Так продолжалось до тех пор, пока теща не заболела. Двойняшки вообще в открытую к бабке переселились. Наталья стала укорять: нехорошо, люди косятся, говорят, что забыли о матери, только девчонки малые и ухаживают за больной…
Леонтий Павлович взорвался:
– Снова напакостит, так другое заговорят! Не угодишь этим людям!
Наталья заплакала, ушла в комнату, а его как с цепи сорвало:
– А помрет – так нарочно зимой, в мороз, чтоб мне по мерзлоте могилу копать тяжелее было!
Откричался в воздух и пошел в комнату утешать жену. Вечером, тихо матерясь, отправился по ее просьбе поколоть старухе дрова. Зашел в тещин дом, да так и закаменел в дверях.
Посреди горницы на гостевом столе свежо желтел новенький гроб.

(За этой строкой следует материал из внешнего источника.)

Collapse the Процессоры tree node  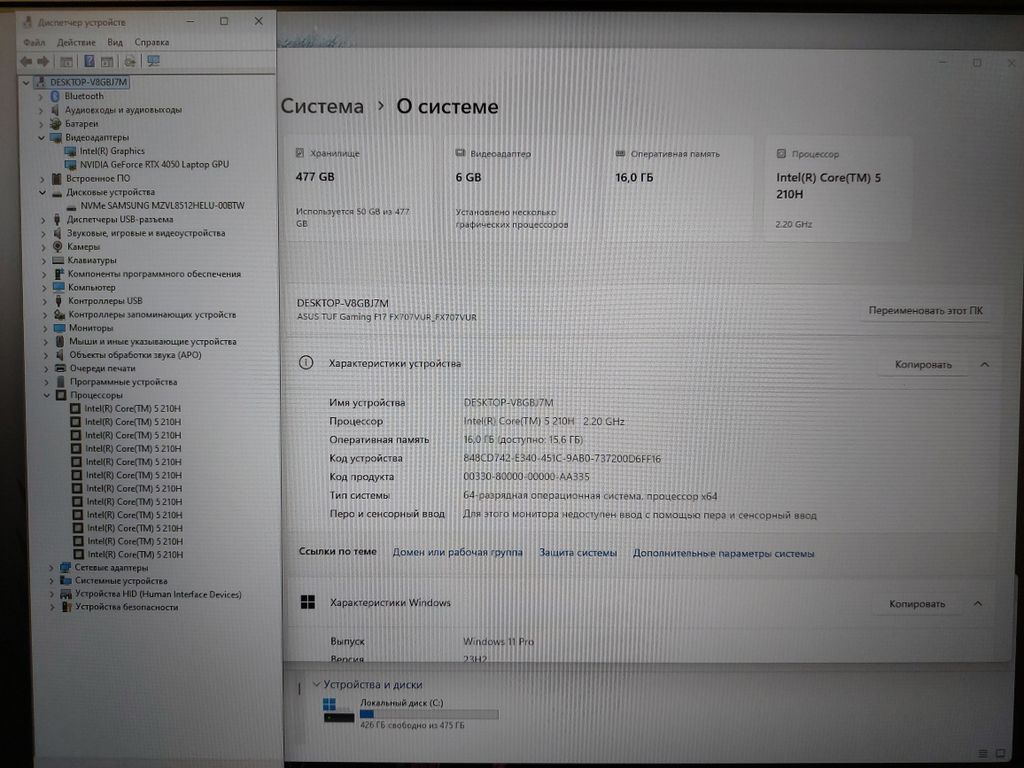coord(47,395)
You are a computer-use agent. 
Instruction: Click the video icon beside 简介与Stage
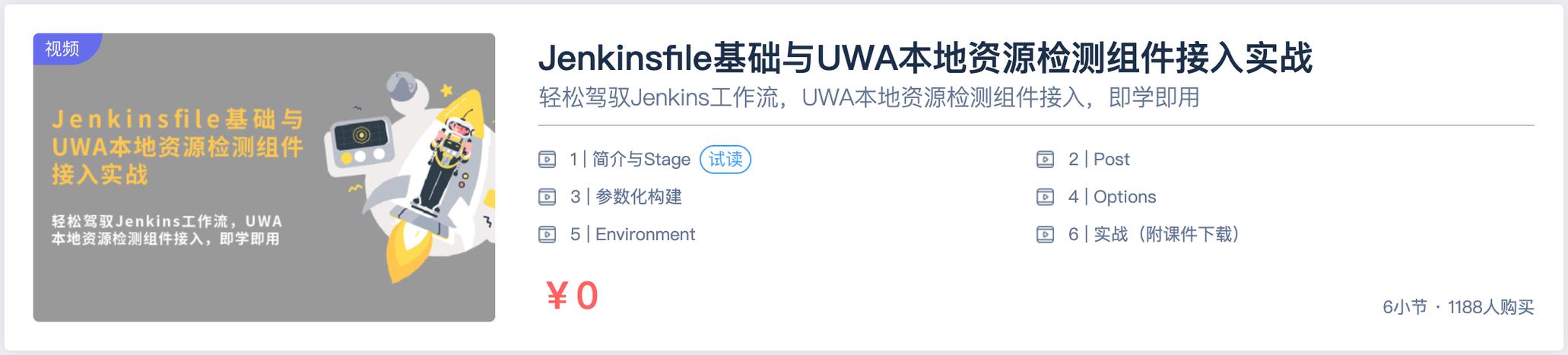point(547,160)
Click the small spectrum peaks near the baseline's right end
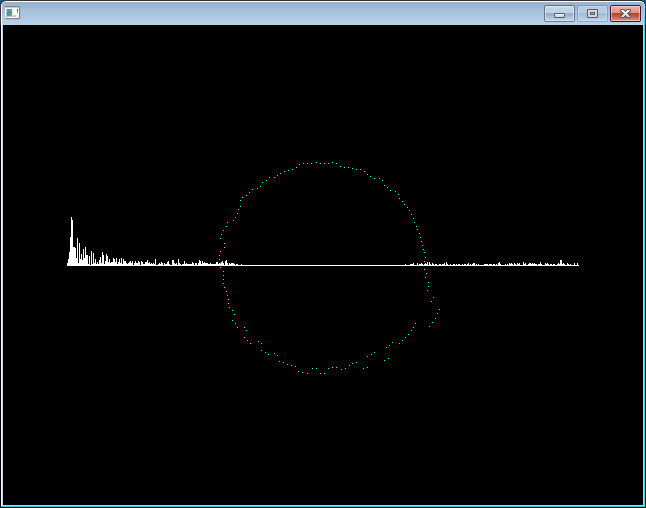The image size is (646, 508). (561, 263)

В нем лежала больная Пасенчиха и сумрачно глядела на него живым прищуренным глазом.
Леонтий Павлович сказать ничего не смог, лишь рукой махнул. После Сеньку-алкаша упросил за бутылку разобраться с дровами.
Снег в том году сошел рано, в марте. Все было готово к пятидесятилетнему юбилею Леонтия Павловича. Пригласили начальство, нужных людей и ту часть родни, которая не понаслышке знала о правилах поведения за столом. Обещал приехать сам Второй. Уважил, помня о совместной охоте в этих богатых зайцем и уткой местах.

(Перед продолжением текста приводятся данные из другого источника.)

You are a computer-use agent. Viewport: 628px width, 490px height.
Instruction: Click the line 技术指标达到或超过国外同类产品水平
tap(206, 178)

Наталья с любовью накрывала столы к приезду высокого гостя, когда от Пасенчихи с круглыми от ужаса глазами, но пока еще не плача, прибежали двойняшки с сообщением, что бабушка лежит без движения и, кажется, не дышит. Наталья тут же обо всем забыла. Сначала рухнула на диван, затем подскочила и ринулась к двери. Сбила с ног как раз входившего райкомовского гостя и побежала, голося, по дороге.
Второй поднялся не без труда – зашиб копчик. Леонтий Павлович подхватил его под руки, повел к столу, бормоча извинения.

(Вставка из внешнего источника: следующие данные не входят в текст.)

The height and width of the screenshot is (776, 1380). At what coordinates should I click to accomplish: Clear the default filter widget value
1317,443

– Ничего, ничего, – морщился Второй, – понятное дело, как же… Такое несчастье, – но вид у него был оскорбленный.
Юбилей накрылся медным тазом. Однако не поворачивать же гостей несолоно хлебавши. Спешно притаранили с избушки гроб с покойницей, отрядили Сеньку-алкаша с дружками на погост, снабдив довольствием и лопатами…
Скорострельные похороны Леонтий Павлович спроворил с такой снедью и речами, о каких еще долго помнила вся деревня, потому что вся деревня и явилась в председательскую пятистенку. На поминки не приглашают, это не юбилей, а слух о смерти Пасенчихи облетел дома со скоростью гагаринской ракеты.
Райкомовец чуть было не уехал, но потом рассудил, что его дело здесь десятое. Зато по причине нежданного поворота событий можно не вручать слишком дорогого, на его взгляд, подарка – ключей от автомобиля «ГАЗ», о чем распорядился в хвастливую минуту щедрости Первый. Его тоже, конечно, пригласили, но не пожелал приехать. А теперь не совестно поприжать подарок, отдать районной библиотеке, давно просят.
Второй остался и не пожалел. Стол ломился и до погребения, и после, старушка, судя по всему, была замечательная, Леонтий Павлович плакал почти без остановки. Второй растрогался, наблюдая это неприкрытое человеческое горе. Все там будем, все, Господи, прости меня, партийного босса грешного… Смотрел на почившую с умилением. Вот простая русская женщина, труженица, мать, и красотой природа не обделила: нос прямой, черты лица правильные, сухие и благообразные, как у Богородиц на иконах. Да и дочь красавица. Сильно на мать походит, только светлее. Живая, нежная, теплая…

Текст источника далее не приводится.